Позыв к тошноте заставлял ждать рвоты, как облегчения, но ее не было, и только геркулеса-негра рвало при каждом особенно сильном крене.
— Водой заливают, а не блевотиной! — кричал Ярцев с руганью.
Наль и негр, забыв тошноту, кидались с полными ведрами за ускользающим шлаком, разом плескали, отпрыгивали от обжигающих клубов пара назад, стремительно гребли мусор к инжектору и там дробили крупные слитки лопатами и ломами.
Эрну спасала прохлада угольной шахты, но бешеная морская качка обессиливала тело настолько, что каждое даже легкое усилие доставляло страдание. В голове лихорадочно возникали мысли о тех несчастных, которым приходилось мучиться в этом аду чуть не всю жизнь. Только теперь начала она понимать, что значит классовая ненависть и почему эта ненависть возникает у сотен тысяч и миллионов людей по отношению к кучке эксплуататоров. И то, в чем не мог убедить ее Наль, с его марксизмом, что _ всегда ей казалось в какой-то степени односторонним и узким, теперь вдруг стало понятным и верным, как сама жизнь…
Тайфун свирепствовал.

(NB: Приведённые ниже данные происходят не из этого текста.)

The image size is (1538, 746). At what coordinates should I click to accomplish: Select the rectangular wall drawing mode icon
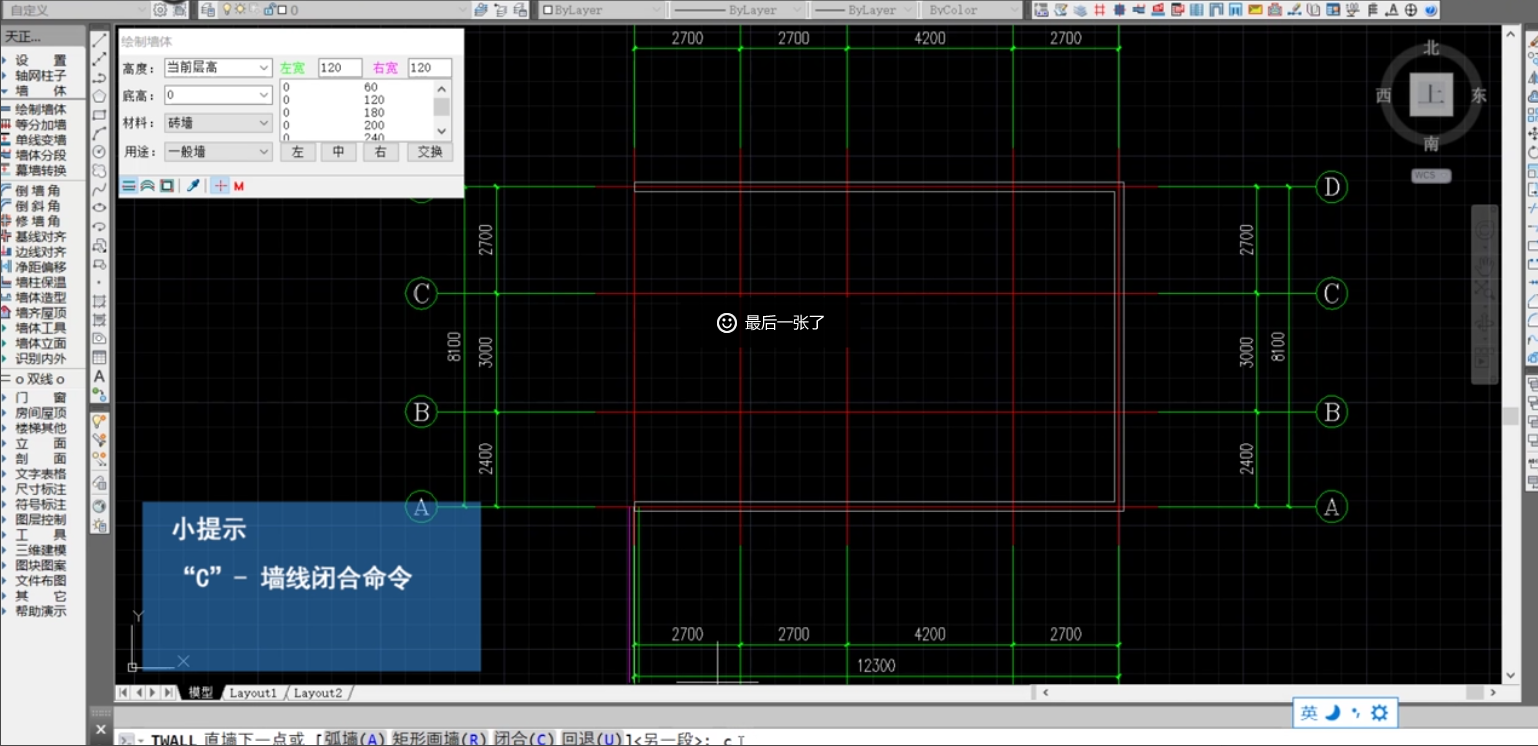(x=167, y=186)
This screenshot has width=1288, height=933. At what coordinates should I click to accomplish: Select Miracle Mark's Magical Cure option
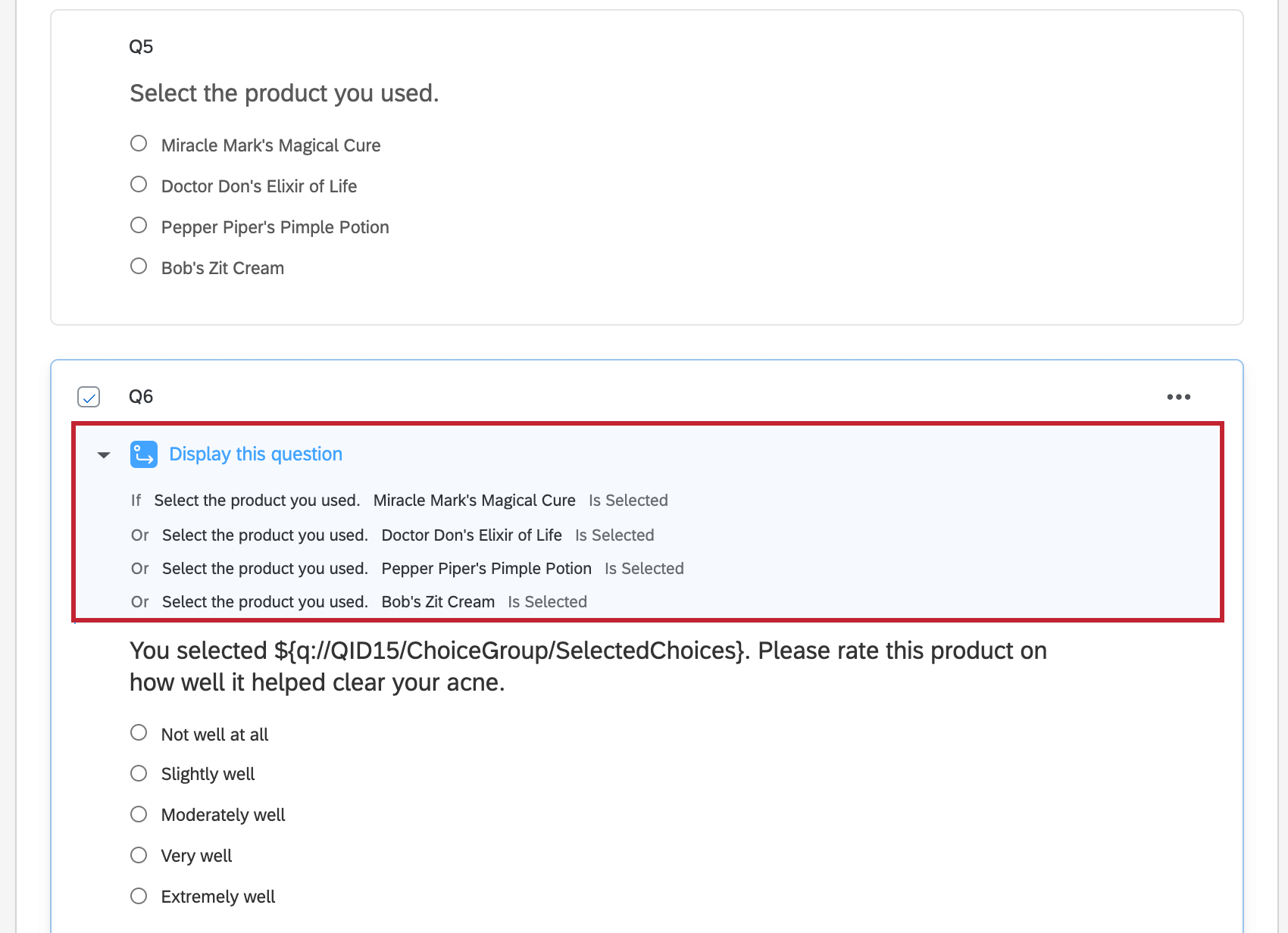(x=139, y=142)
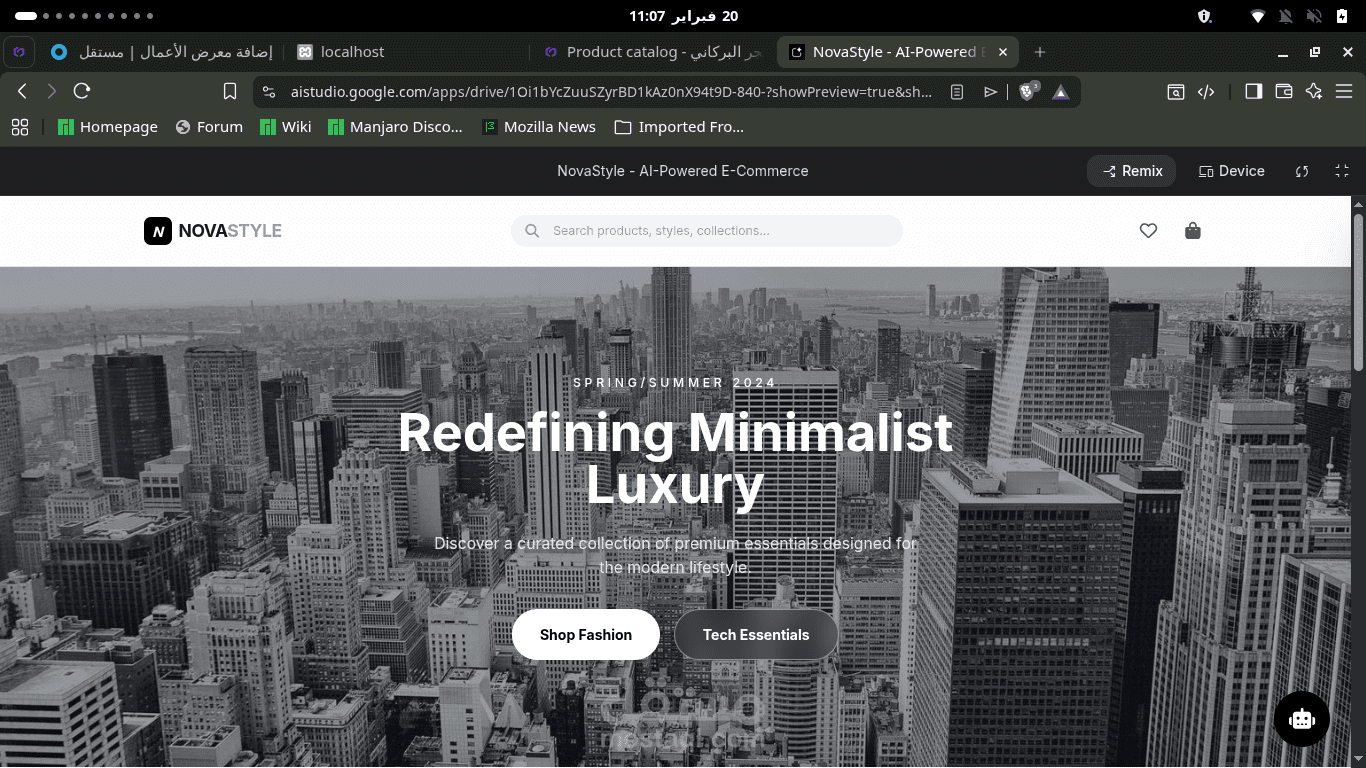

В котельной внезапно случилось самое страшное: вода из инжектора, вместо того чтобы смыть шлаки в море, хлынула неудержимым потоком внутрь корабля.
— Ко мне; ребята! Нажмем!.. Инжектор испортился!
Шорти и Наль бросились к Ярцеву помочь ему завинтить крышку, но буйный напор воды неудержимо рвал ее кверху; винт заедало, вода врывалась рекой.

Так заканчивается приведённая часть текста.